China power shortages expand to coastal Zhejiang

Byswb

Updated Fri, 15 Jan 2010 00:00:00 GMT

China's Zhejiang province has asked power-intensive firms to avoid electricity use during peak hours to ensure supplies to residents and other users, a local government official told Reuters on Thursday.

The coastal province added itself to a list of regions, especially in central China, grappling with insufficient power during the winter as demand surged from economic recovery and harsh weather amid insufficient coal stocks at power plants.

Sinopec's (0386.HK) crude oil production in its largest Shengli oilfield was also trimmed last week due to power rationing in eastern Shandong province.
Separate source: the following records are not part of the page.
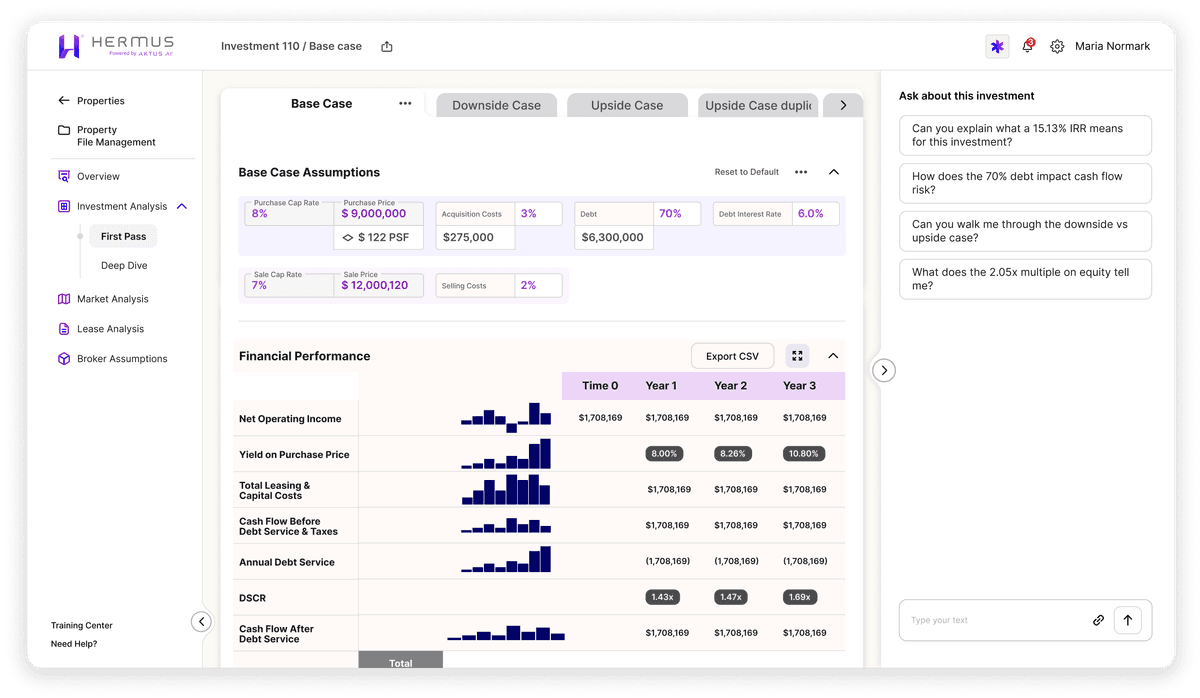The width and height of the screenshot is (1200, 698).
Task: Open settings with the gear icon
Action: [x=1057, y=46]
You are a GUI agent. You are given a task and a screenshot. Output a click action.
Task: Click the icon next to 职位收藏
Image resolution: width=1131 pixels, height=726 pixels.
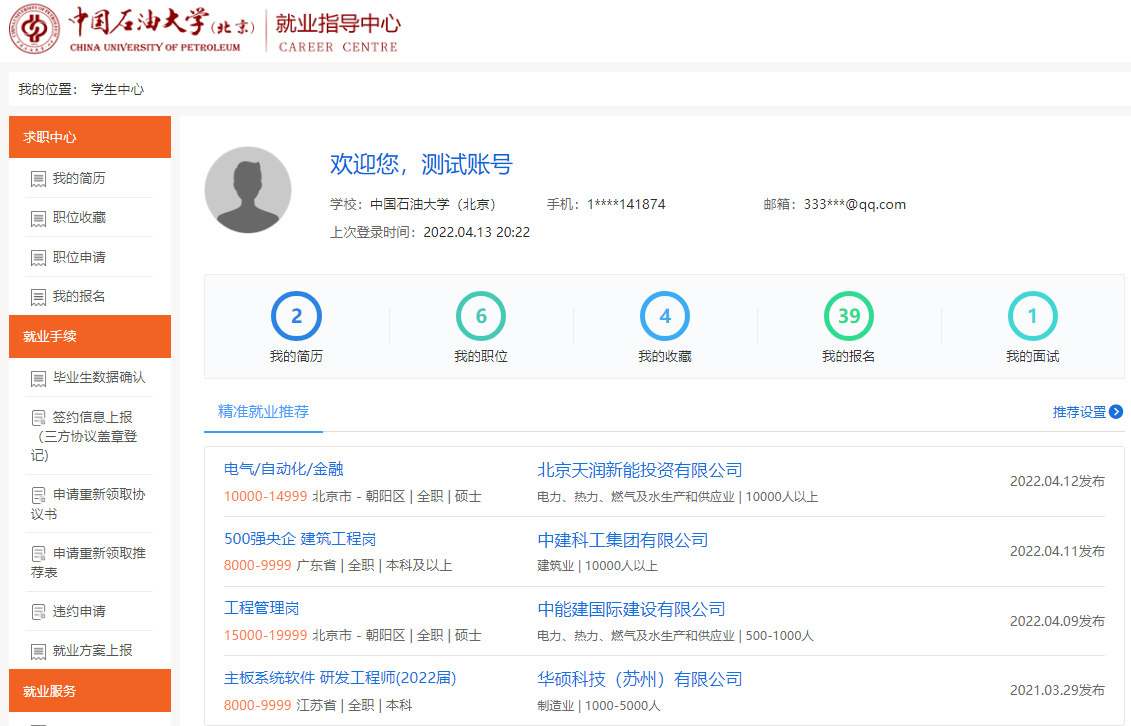[x=38, y=218]
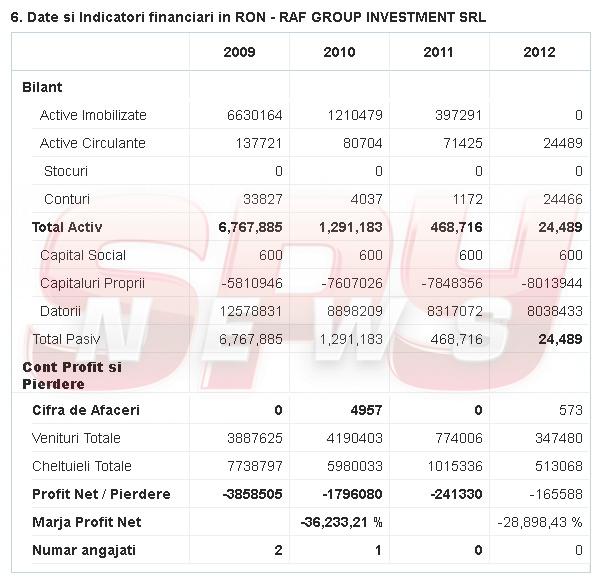Select the 2012 column header
The height and width of the screenshot is (588, 605).
click(x=539, y=53)
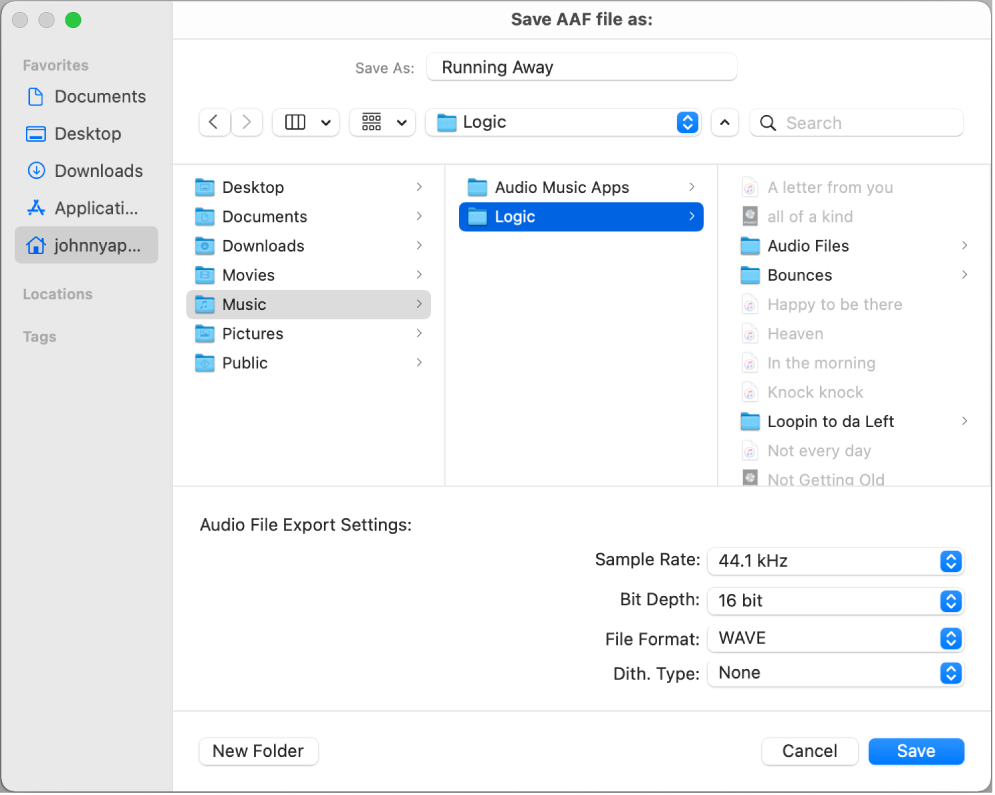Click the back navigation arrow
The height and width of the screenshot is (795, 995).
coord(214,122)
"We started paring power loads by 1.2 gigawatts (GW) from Tuesday by shifting demand from firms such as in cement and chemical sectors from 9:00 am to 11:30 am each day," said the official familiar with the local power sector, but who declined to be named as he was not authorised to speak to the media.

He said power demand in Zhejiang province was at a high level of some 36.5 GW these days, but supplies amounted to around 35 GW, including nearly 6 GW supplies from sources such as Qingshan Nuclear Power Plant that are out of the province's control.

"All types of generators, including a fleet of heavy oil-fired ones with total capacity of less than 1 GW, were humming at full capability now," he said.

Coal stocks in coal-fuelled power plants in Zhejiang were enough for 6.6 days of generation as of Wednesday, the official said, adding that daily coal consumption by power generators were 190,000 to 200,000 tonnes.

"Many people went out for coal supplies, regardless of what coal prices would be."

Spot thermal coal prices at Qinghuangdao, China's leading coal port where a chunk of coal supplies to coastal China is loaded and dispatched, has risen to their highest since the end of October 2008, levels analysts said were loss-making for power plants if they did not have cheaper long-term supplies.

Coal stocks in some 380 major power plants across the country that account for about half of China's power generating capacity recovered slightly to 20.2 million tonnes on Wednesday from a 17-month low on Sunday. That was only enough for eight days of generation and well below a China industry norm of about two weeks, latest industry statistics showed.